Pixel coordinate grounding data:
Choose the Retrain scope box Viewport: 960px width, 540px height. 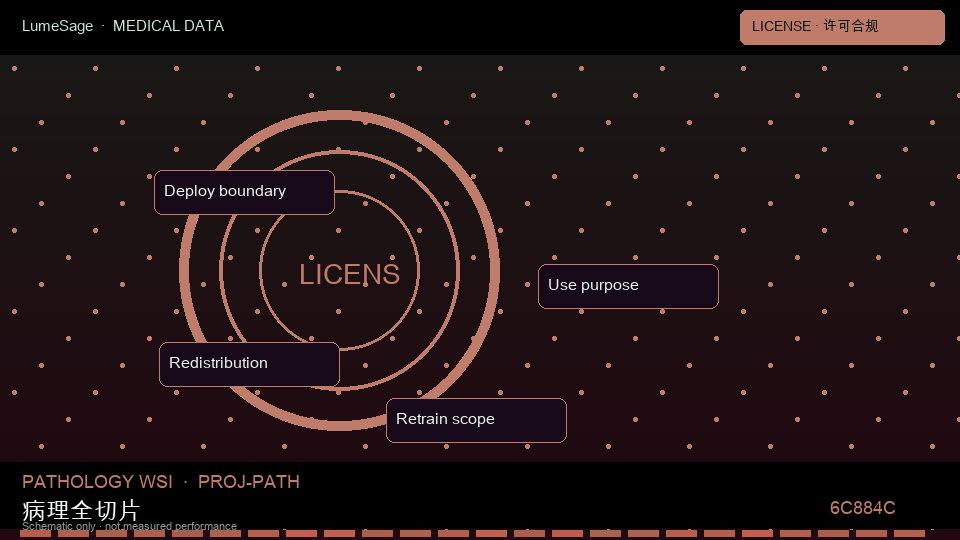point(476,421)
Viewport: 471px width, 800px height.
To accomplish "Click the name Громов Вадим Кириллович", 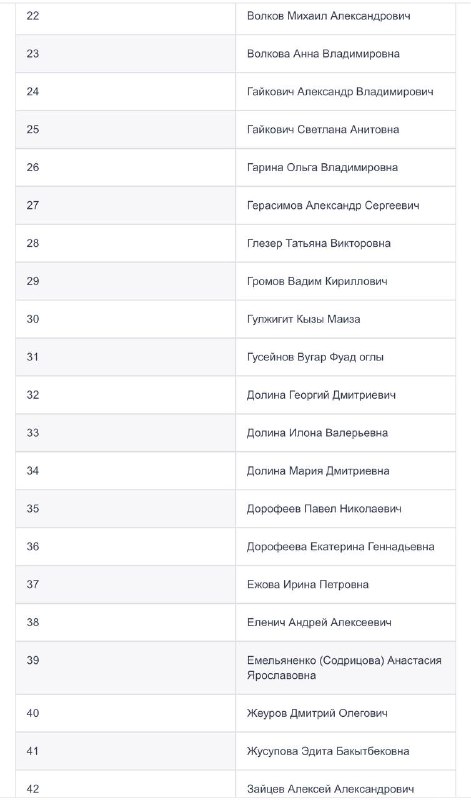I will click(317, 281).
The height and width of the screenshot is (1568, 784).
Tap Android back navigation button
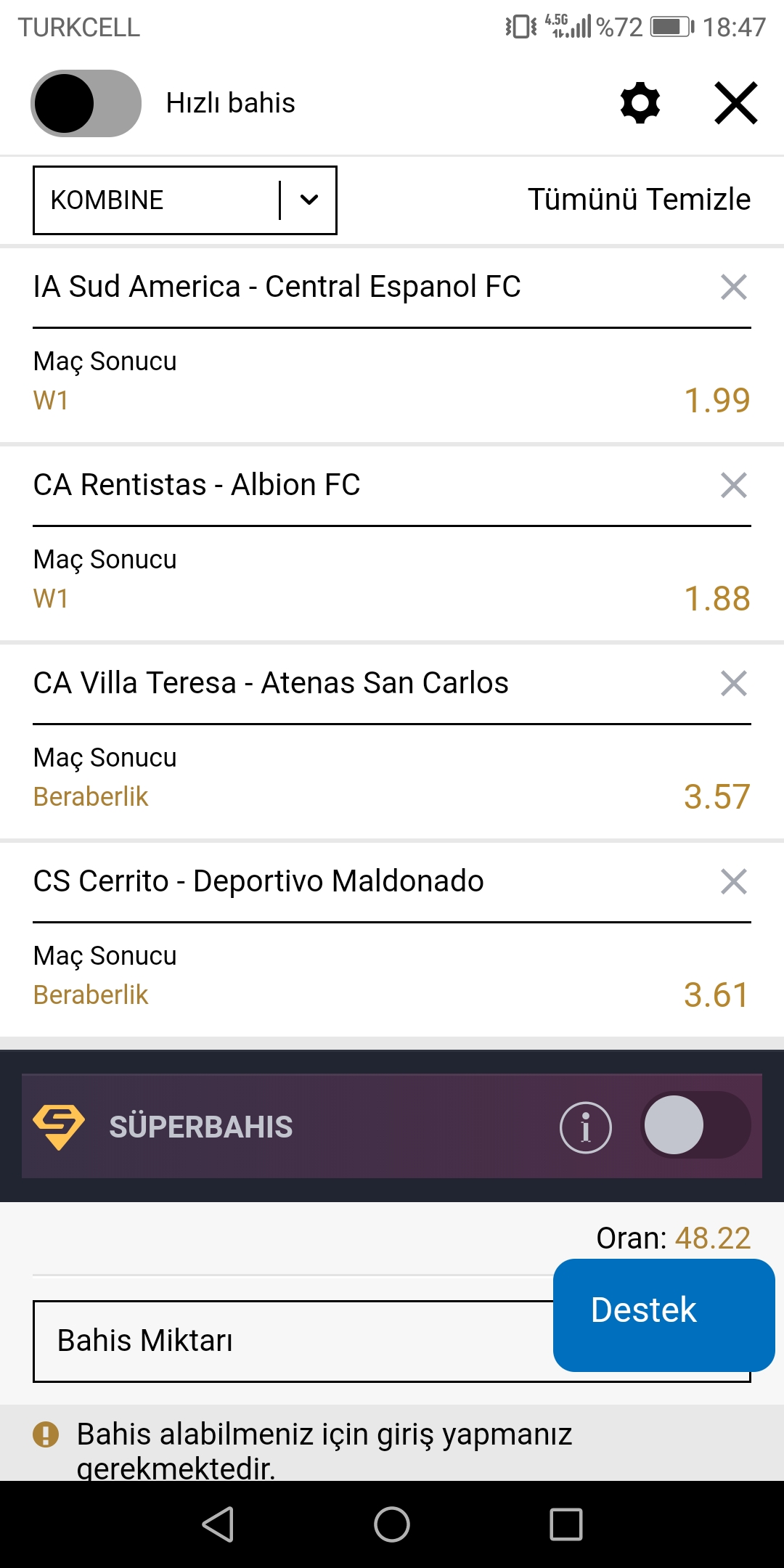pos(218,1524)
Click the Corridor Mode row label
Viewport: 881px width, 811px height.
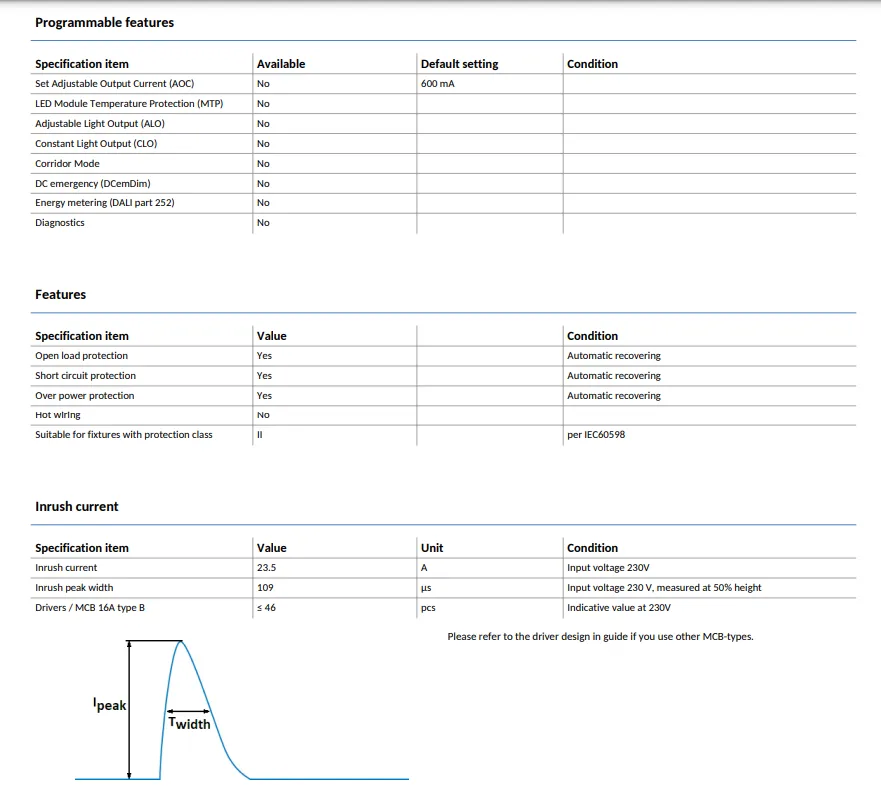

> Problem statement
Beginning at the line that holds "Click the Corridor Mode row label" and ending with the last line of the entries, please set down each line exactly, leaving every picture out.

> Solved exercise
Click the Corridor Mode row label
Viewport: 881px width, 811px height.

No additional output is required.